Tech Digest: what’s moving in the Midwest

Tech Digest: what’s moving in the Midwest

UW-Extension gets $95,000 to help small businesses

The University of Wisconsin Extension’s Small Business Development Center has received $95,000 in federal grant money, according to Erica Kauten, director of the Wisconsin state SBDC.
The Small Business Administration handed out 21 of the grants to different states. Only six went to SBDCs, Kauten said. The UW-Extension SBDC office is one of 13 in Wisconsin.

TeraMedica scans new market opportunity: smaller hospitals

An Alabama health system has bought TeraMedica‘s digital image archive software, the Milwaukee-based company announced on Wednesday. At first, Eastern Health System will install the software at a 282-bed hospital in Birmingham, said Bill Terrell, the system’s CIO.
TeraMedica President Jim Prekop said his company’s TI2m software was ideal for a hospital of that size, which represents a new market opportunity. Previously, the company has sold to larger hospitals, he said.

Single gene could make deadly disease

A change in one gene may have led to the 1918 influenza pandemic that killed about 20 million people, according to research by Yoshihiro Kawaoka, a virologist with the University of Wisconsin-Madison and the University of Tokyo.
Scientists have long speculated why the flu that year was so deadly. Kawaoka’s study supports the idea that increased potency, not just poor medical care or conditions, contributed to the effect. It also favors the theory that the 1918 flu crossed over from birds to humans, as avian flu is doing in Asia today.
The results are published in the October 7 issue of Nature.

Platypus plans office move next June

Platypus Technologies, a Madison nanotechnology company, will move into offices in the New Venture Center at the Fitchburg Technology Campus next year, the company has announced. It plans to occupy 8,000 square feet there starting in June 2005. The center still has space available, officials said.

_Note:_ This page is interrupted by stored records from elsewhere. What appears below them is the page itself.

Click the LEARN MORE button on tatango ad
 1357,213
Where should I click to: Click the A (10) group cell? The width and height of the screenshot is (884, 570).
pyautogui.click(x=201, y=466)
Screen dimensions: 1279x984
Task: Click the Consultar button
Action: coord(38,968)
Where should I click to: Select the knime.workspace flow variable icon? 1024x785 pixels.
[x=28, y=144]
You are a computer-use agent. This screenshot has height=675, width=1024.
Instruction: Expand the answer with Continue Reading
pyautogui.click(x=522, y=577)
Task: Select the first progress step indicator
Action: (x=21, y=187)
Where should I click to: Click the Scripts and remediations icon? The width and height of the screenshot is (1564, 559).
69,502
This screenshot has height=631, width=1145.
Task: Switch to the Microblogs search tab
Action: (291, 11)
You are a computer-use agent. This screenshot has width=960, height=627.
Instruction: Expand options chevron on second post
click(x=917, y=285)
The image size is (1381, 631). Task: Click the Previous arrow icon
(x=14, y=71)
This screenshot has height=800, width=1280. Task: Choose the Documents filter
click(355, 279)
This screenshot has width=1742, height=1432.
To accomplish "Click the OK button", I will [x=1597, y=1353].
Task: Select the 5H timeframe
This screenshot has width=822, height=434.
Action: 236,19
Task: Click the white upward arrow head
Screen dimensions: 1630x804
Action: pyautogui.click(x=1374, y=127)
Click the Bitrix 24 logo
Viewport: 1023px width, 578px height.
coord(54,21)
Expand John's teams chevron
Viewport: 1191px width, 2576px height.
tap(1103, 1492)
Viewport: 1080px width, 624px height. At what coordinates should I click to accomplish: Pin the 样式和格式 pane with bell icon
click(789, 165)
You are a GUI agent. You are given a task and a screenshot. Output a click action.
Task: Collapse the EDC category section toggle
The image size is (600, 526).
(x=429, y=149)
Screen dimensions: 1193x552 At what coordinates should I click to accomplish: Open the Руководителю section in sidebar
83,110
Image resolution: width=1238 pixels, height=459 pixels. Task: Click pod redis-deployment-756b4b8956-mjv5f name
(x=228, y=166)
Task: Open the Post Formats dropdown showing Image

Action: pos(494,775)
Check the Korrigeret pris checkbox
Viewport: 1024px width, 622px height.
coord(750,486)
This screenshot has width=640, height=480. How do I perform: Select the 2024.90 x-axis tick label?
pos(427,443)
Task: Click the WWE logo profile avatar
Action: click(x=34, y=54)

Ink Source now property of Nor-Cote

Indiana-based firm Nor-Cote International announced on Thursday they have signed an agreement to purchase Ink Source, a Wisconsin-based ink company that specializes in manufacturing ultraviolet curable inks.
By combining with Nor-Cote, which has focused on the industrial applications of UV inks such as DVDs and membrane switch overlays, both firms hope to form a more complete ink company and cover all segments of the market.

UW students use more mobile computing

UW-Madison students have been using mobile technology at the highest recorded rate ever, according to the 2004 Student Computing Survey recently released by the UW-Madison Division of Information Technology.
Of 1,600 randomly chosen students, the report showed that 78 percent owned a cell phone, 48 percent owned a laptop and 16 percent owned a handheld computer. One-third of students reported using wireless technology, while desktop ownership has decreased from 74 percent in 2001 to 60 percent.
Brian Rust of DoIT Communications credited the rise in mobile technology to the increase in online services provided by the university, such as e-mail, an online calendar and education portal Learn@UW.

Schneider buys GPS to track trucks

Schneider National Inc., a freight company based in Green Bay, has purchased Qualcomm‘s trailer tracking product for its fleet of 48,000 trailers.
T2 Untethered TrailerTracs uses GPS and wireless communications to report where trailers are and how much they are carrying. Schneider tested the system first on several hundred trailers and is now hustling to convert its entire fleet, the companies reported jointly on Monday.

SunTrust to implement Fiserv’s ExchangeGuard

Fiserv announced on Thursday that SunTrust Bank of Georgia has chosen to implement its ExchangeGuard IRD (image replacement document) software.
SunTrust needs to print high volumes of the documents on several platforms through all of their operations centers. Fiserv’s implementation will blend well with the bank’s existing IT framework, officials said.